Our group
The Picornavirus Tropism Group, established in 2025, studies the molecular mechanisms that determine the host range of picornaviruses - a family of viruses that impact both human and animal health.
These include economically significant livestock pathogens like foot-and-mouth disease virus (FMDV), as well as viruses that cause widespread childhood illnesses such as Enterovirus A71 (EVA-71) and Coxsackievirus B5 (CVB5), which cause hand, foot, and mouth disease in children.
Our aims
Our group aims to advance the understanding of the molecular mechanisms that govern species tropism in picornaviruses. Specifically, we seek to uncover the virus-host interactions that determine host range across different members of this diverse viral family.
We are currently investigating three key questions:
Why does Foot-and-mouth disease virus (FMDV) exhibit a broader host range than other livestock picornaviruses?
FMDV, swine vesicular disease virus (SVDV), and Seneca Valley virus (SVV) all cause vesicular disease in livestock. Among these, FMDV uniquely infects all cloven-hoofed ungulates, including pigs, cattle, sheep and buffalo. In contrast, SVDV and SVV have a narrower tropism, primarily affecting pigs.
By comparing the molecular interactions of these three viruses with their respective hosts, we aim to identify the determinants that enable FMDV’s broad host range.
What host-factors protect humans from livestock viruses?
Although the emergence of livestock viruses into the human population is a major public health concern, such spillover events are rare.
Most viruses have a clearly defined host range, being able to infect or cause disease in only a specific species or a defined range of host species. Species outside of this normal host range are not susceptible to infection and/or disease due to incompatibilities between virus and host.
The ‘rules’ which govern species specificity remain poorly understood.
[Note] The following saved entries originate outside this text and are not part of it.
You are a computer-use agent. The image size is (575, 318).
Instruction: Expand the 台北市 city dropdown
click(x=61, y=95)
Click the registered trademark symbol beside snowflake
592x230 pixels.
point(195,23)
A major focus of the Picornavirus Tropism Group is to identify host-specific factors that prevent cross-species transmission between livestock and humans
Our research aims to identify human host factors that selectively restrict replication of livestock picornaviruses such as FMDV, SVDV, and SVV, but not human picornaviruses like CVB5 and EVA-71.
By characterising the biological barriers that protect humans from livestock viruses, we seek to uncover critical insights into what enables—or prevents— the emergence of zoonotic viruses. Ultimately, this will improve our understanding of viral host range restrictions and the mechanisms behind cross-species spillover.
How do new livestock pathogen emerge?
The emergence of new pathogens in livestock poses serious risks to animal health and global food security. Understanding the mechanisms behind species jumping is therefore essential to predicting and preventing future outbreaks.
We are using SVDV as an exciting model to study species jumping. SVDV emerged in the 1960’s from the human picornavirus CVB5. Through comparative studies with CVB5 and SVDV isolates - spanning from the earliest detected strains in the 1960s to present day samples— we aim to determine how SVDV crossed the species barrier and subsequently adapted to become an exclusively porcine pathogen.
This work will provide vital insights into viral host adaptation, pathogen emergence, and the evolutionary forces shaping host specificity.
Our research
Our research investigates how species-specific differences in virus-host interactions, particularly those involving the innate immune response, influence viral species tropism.
Host innate immune responses are crucial for detecting and preventing viral infections. Receptors like RIG-I detect viruses and activate immune pathways, including the interferon (IFN) response, which induces expression of antiviral factors known as interferon-stimulated genes (ISGs).
However, viruses are highly adapted to antagonise and evade these pathways. The interplay between host antiviral pathways and viral antagonism drives viral evolution, leading to changes in both virulence and species tropism. The two ongoing research projects in the Picornavirus Tropism are investigating:
The impact of viral proteases on disrupting antiviral defences and shaping disease outcome.
Positive sense RNA viruses such as picornaviruses encode proteases that are essential for processing their viral polyprotein into functional components. These proteases also target specific host proteins to manipulate cellular pathways and enhance viral replication.
Importantly, viral proteases are highly specific and only cleave specific sequences within a protein. Variation within cleavage sites can disrupt a protease ability to cleave that protein. Ongoing work is focused on identifying species-specific variation at host cleavages sites and studying the effect it has on viral infection.
The role of species-specific Interferon Stimulated Genes (ISGs) in species tropism of human and livestock picornaviruses.
The INF response is a major antiviral pathway. Activation of this pathway, induces the expression of 100’s of different ISGs, which inhibit viral infection through a wide range mechanisms.
Species-specific variants of ISGs can significantly influence viral host range and species tropism. For instance, HIV originated from a primate virus that adapted to evade restriction by the human variant of the ISG TRIM5, enabling cross-species transmission.
Ongoing research projects are investigating the molecular mechanisms by which species-specific ISGs restrict picornaviruses across different host species. These studies aim to uncover how variations in ISGs contribute to species barriers, shaping the ability of viruses to cross between hosts and establish new infections.